Nonprofits plant seed of farmer residency program

 Program would offer land to people completing farmer internships 

By Michelle Merlin
Traverse City Record-Eagle

TRAVERSE CITY, Mich. (AP) — Jess Piskor co-owns and manages Bare Knuckle Farm in Northport and admits he and business partner Abra Berens are lucky: They were able to start their first farm on some of Piskor’s family land.

“Being able to jump in and try it for a year pretty risk-free was incredible and such a gift,” Piskor told the Traverse City Record-Eagle.

Two local nonprofits are hoping to give aspiring, first-generation farmers the same opportunity with a farmer residency program.

Like a doctor residency, the program would take people completing farmer internships or apprenticeships and offer them land owned by the Grand Traverse Regional Land Conservancy to farm themselves.

“It’s meant to be not an educational program, but a program that provides rational support to get that farm business off the ground,” said Amanda Kik, co-director of Institute for Sustainable Living, Art & Natural Design, or ISLAND, one of the nonprofits starting the program.

The program aims to address a nationwide problem: farmers’ children are increasingly less interested in farming, leaving the land without a farmer; a recent Michigan State University study found that only 38 percent of Michigan farmers planning to retire in 10 years would be passing their farms on to a single heir.

Some young people are in the opposite situation: They want to become farmers but don’t have family land or a farming background.

The residency program is designed to help small farmer hopefuls learn how to make decisions and manage a farm before they sink their own money into land.

Residents may become eligible for a low-interest federal loan from the U.S. Department of Agriculture to help them buy land, though that requires at least three years of land management.

“I think that the number one challenge facing incoming farmers is access to land,” said Michelle Ferrarese, Piskor’s wife who both heads the ISLAND board of directors and runs Birch Point Farm, an organic farm, on land she rents.

Purchasing land can be prohibitive for people looking to farm, especially when land is priced based on its developmental value, not its agricultural value.

The result is that new farmers like Ferrase end up renting land instead of purchasing it. The result is that she’s unable to make certain upgrades to the land because it doesn’t make sense to make long-term investments on property she might not own one day.

Land values affect not only new small farmers, but established family farmers, as well.

“It’s a lot different than what I grew up with, because right now we’re farming 15 farms.

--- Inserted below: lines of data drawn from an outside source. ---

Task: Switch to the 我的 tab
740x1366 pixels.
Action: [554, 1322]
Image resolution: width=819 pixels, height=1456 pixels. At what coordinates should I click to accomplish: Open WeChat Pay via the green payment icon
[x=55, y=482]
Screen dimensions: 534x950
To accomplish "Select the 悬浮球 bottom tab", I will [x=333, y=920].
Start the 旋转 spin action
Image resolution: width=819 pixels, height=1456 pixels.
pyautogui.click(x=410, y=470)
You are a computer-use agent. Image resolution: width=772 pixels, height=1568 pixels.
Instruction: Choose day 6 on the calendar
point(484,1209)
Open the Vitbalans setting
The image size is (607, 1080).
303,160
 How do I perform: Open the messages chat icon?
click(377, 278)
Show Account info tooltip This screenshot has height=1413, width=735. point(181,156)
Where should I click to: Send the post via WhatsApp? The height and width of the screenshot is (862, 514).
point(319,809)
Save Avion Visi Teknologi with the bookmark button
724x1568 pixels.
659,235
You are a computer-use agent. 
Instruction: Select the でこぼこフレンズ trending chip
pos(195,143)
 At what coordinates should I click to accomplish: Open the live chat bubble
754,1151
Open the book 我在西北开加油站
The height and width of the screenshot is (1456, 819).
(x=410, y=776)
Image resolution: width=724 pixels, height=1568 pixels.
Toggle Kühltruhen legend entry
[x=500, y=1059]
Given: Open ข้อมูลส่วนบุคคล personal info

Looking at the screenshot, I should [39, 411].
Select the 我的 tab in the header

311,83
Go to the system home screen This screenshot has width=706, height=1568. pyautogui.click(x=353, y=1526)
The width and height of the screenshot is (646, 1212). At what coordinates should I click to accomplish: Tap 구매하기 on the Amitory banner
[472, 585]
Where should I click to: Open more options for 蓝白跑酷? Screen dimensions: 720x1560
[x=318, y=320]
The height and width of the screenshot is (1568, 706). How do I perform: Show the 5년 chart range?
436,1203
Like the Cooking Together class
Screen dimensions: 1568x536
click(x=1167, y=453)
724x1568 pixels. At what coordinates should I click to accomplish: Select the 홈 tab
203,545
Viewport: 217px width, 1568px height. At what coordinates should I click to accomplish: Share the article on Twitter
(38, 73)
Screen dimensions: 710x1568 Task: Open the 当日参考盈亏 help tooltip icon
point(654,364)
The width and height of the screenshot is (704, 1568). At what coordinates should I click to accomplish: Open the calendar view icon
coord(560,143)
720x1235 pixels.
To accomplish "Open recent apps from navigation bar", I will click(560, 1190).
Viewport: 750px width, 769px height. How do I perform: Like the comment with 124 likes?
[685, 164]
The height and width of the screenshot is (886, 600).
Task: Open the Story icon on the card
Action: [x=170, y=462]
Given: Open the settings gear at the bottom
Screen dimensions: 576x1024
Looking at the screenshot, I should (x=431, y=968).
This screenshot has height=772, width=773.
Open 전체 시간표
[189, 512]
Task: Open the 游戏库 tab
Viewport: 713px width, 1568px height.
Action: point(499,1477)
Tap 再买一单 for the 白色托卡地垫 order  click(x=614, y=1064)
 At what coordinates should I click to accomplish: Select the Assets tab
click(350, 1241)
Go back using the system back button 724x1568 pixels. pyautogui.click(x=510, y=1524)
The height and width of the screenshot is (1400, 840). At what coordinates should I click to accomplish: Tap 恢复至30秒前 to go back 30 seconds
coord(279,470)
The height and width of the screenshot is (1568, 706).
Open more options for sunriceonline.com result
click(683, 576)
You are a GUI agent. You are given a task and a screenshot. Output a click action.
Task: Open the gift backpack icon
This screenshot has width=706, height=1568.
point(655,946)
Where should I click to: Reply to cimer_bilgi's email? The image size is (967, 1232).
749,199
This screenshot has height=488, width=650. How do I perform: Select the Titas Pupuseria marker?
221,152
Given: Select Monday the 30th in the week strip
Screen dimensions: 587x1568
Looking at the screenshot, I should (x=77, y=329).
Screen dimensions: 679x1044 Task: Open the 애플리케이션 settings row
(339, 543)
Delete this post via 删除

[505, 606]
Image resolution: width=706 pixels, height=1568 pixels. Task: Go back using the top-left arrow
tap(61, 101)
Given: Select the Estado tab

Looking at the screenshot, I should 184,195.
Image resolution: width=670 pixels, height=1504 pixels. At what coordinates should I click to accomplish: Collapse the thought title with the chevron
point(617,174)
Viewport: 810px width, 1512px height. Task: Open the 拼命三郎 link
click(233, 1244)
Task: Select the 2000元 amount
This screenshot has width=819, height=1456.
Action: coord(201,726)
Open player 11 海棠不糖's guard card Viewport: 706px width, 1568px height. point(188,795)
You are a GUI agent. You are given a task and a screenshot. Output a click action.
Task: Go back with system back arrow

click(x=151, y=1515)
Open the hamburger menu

We rent from people who are retired or died,” said Brent Wagner of Wagner Farms in Grawn.

The family owned farm has grown crops like corn and soybeans since 1903. Wagner still isn’t sure how long he can continue to rent and own large tracts of land.

In addition to temporarily relieving new farmers of land costs, ISLAND plans to give them other opportunities to learn.

The groups hope to work with Michigan State University and farmers to teach the residents how to write a business plan, perform cash flow analysis, as well as other farmers to offer technical support.

ISLAND is accepting applications for one residency spot for the 2014 growing season. The group hopes to be able to offer a total of three residencies over as many years.

Participants will be working a small plot on 11 acres of Maple Bay Farm in Williamsburg.